Material provided:

§

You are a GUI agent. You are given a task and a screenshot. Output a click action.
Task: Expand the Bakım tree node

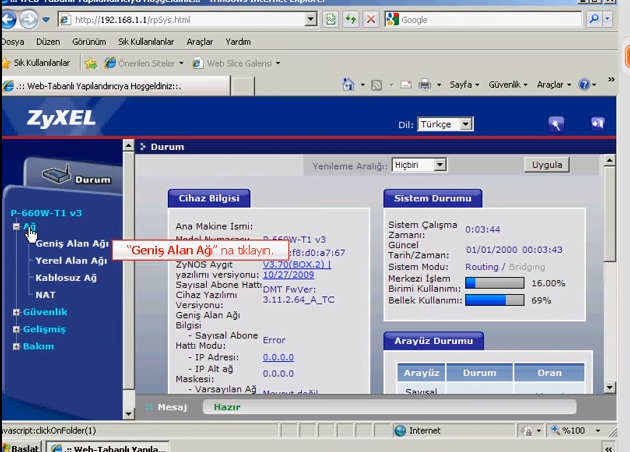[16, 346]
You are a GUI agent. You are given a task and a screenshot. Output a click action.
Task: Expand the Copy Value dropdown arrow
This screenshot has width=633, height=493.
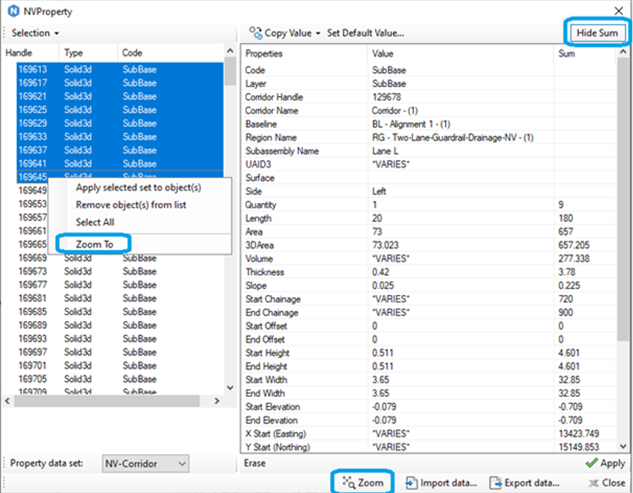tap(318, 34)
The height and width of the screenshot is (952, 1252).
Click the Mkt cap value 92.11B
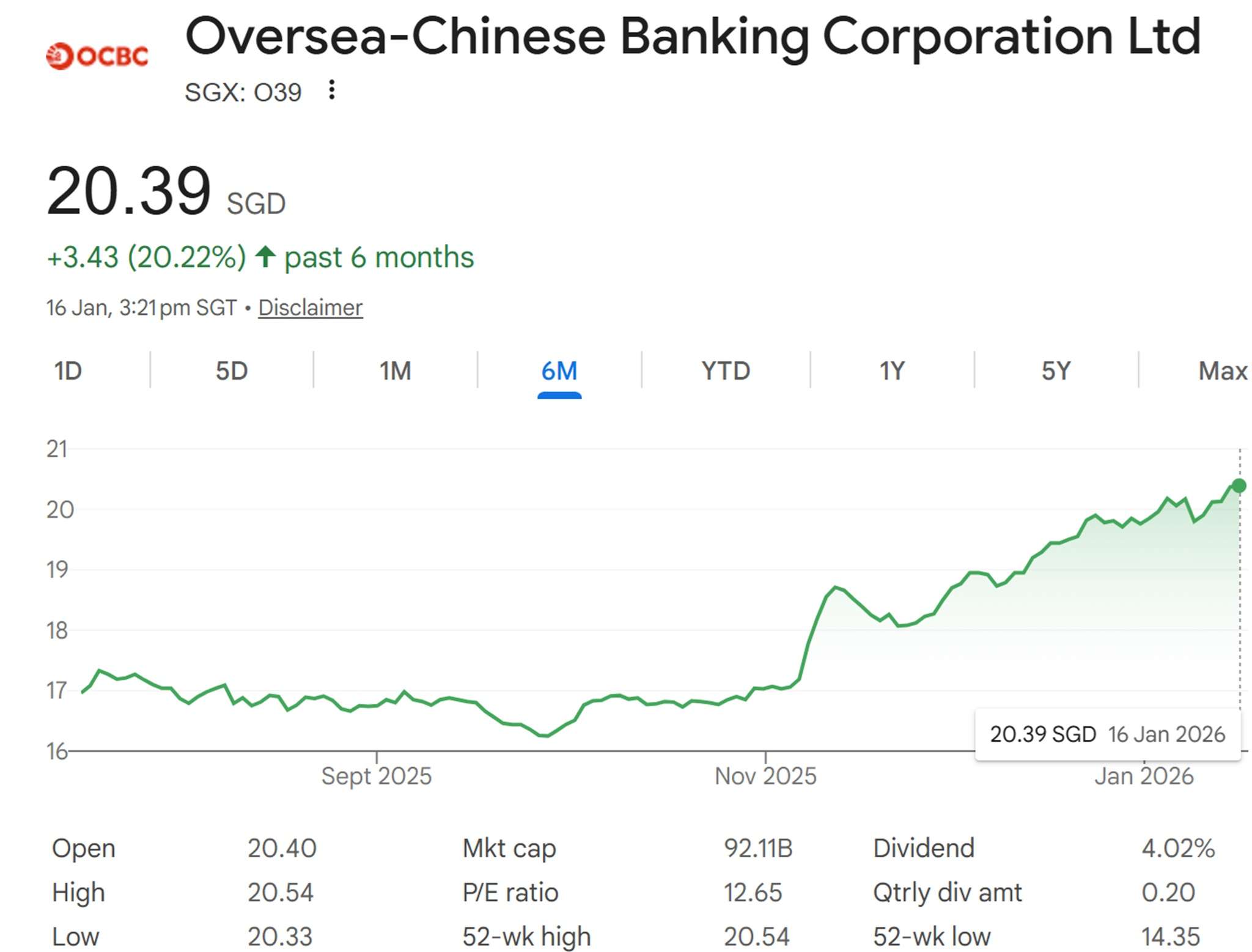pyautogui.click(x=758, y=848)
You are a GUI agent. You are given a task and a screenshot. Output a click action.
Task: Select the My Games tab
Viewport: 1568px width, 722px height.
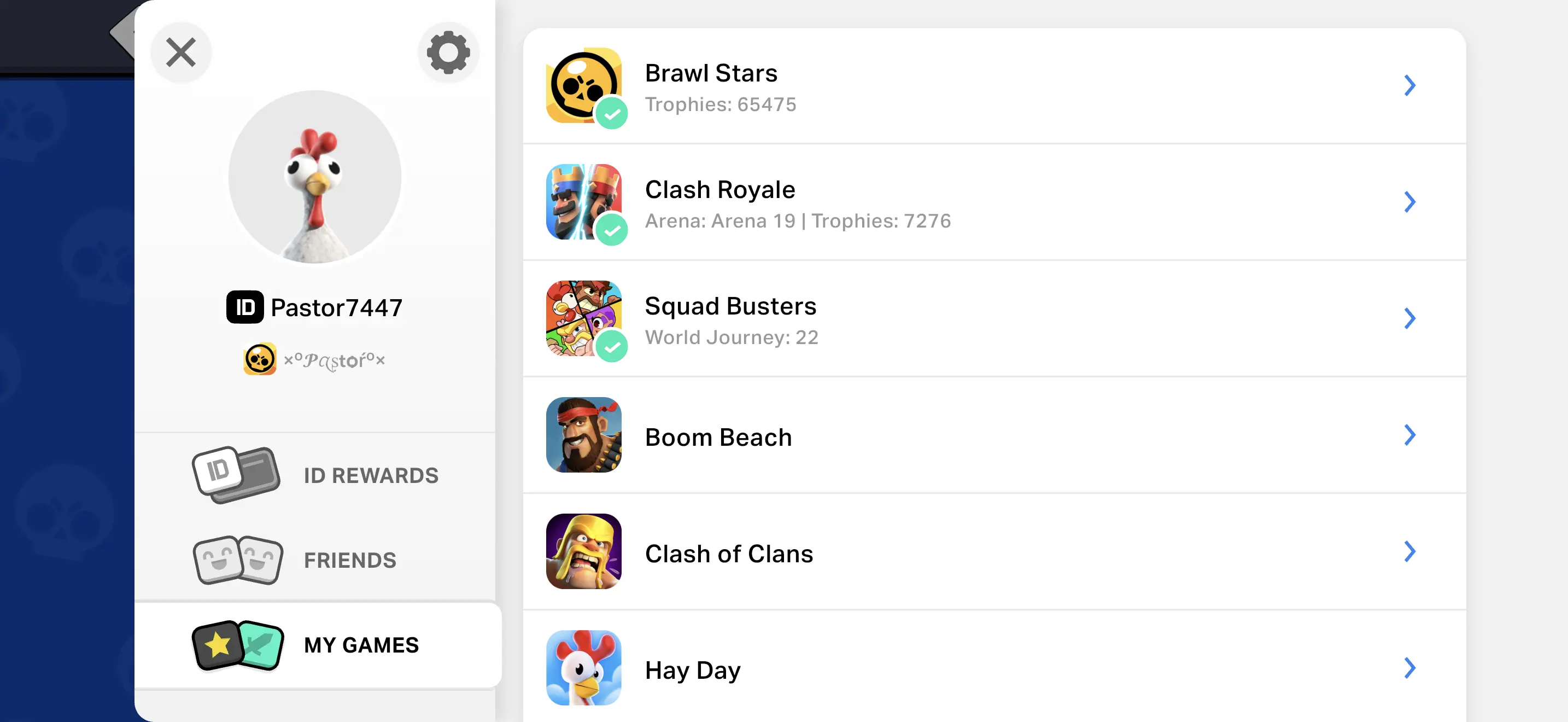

§

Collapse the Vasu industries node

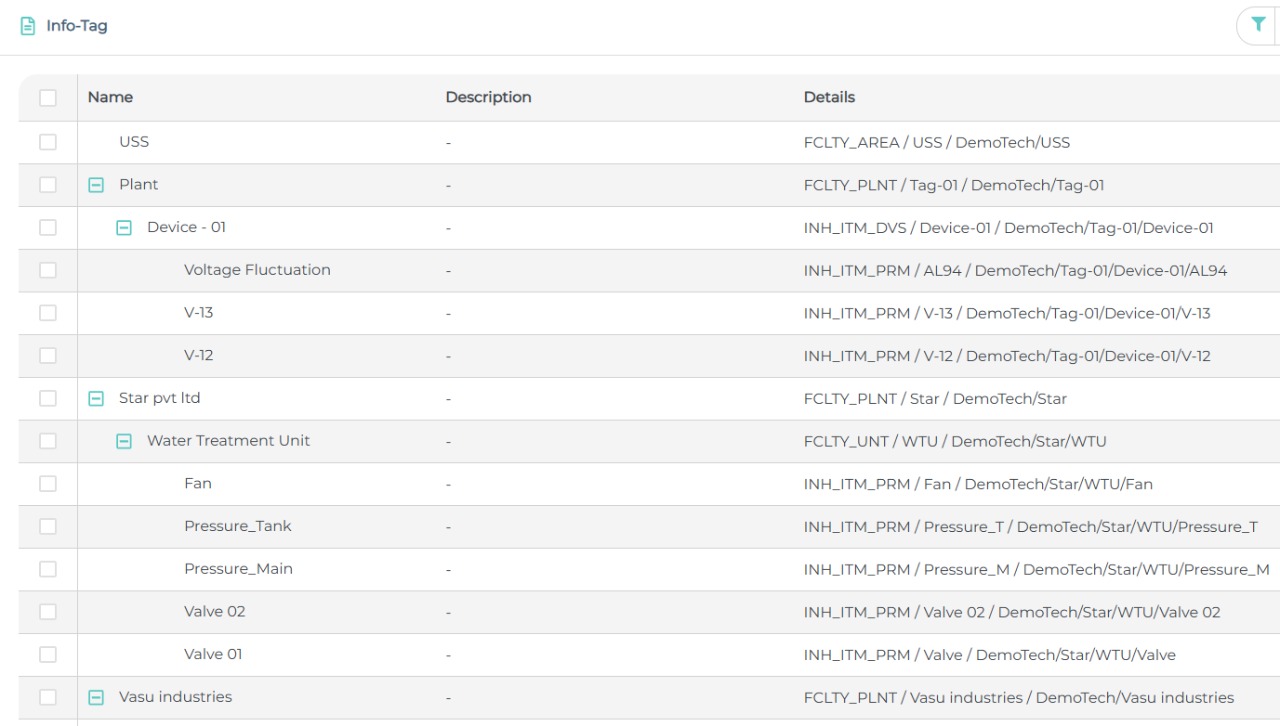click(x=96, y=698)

§

What you have to do: Using the data above, set down each line from the line with "The height and" to the line with "Viewport: 1568px width, 722px height." exactly, both ends included, and leave the pictures behind. Nothing else belongs.

The answer:
The height and width of the screenshot is (952, 1252).
Click the Mkt cap value 92.11B
pyautogui.click(x=758, y=848)
You are a GUI agent. You are given a task and a screenshot. Output a click action.
Task: Select the My Games tab
Viewport: 1568px width, 722px height.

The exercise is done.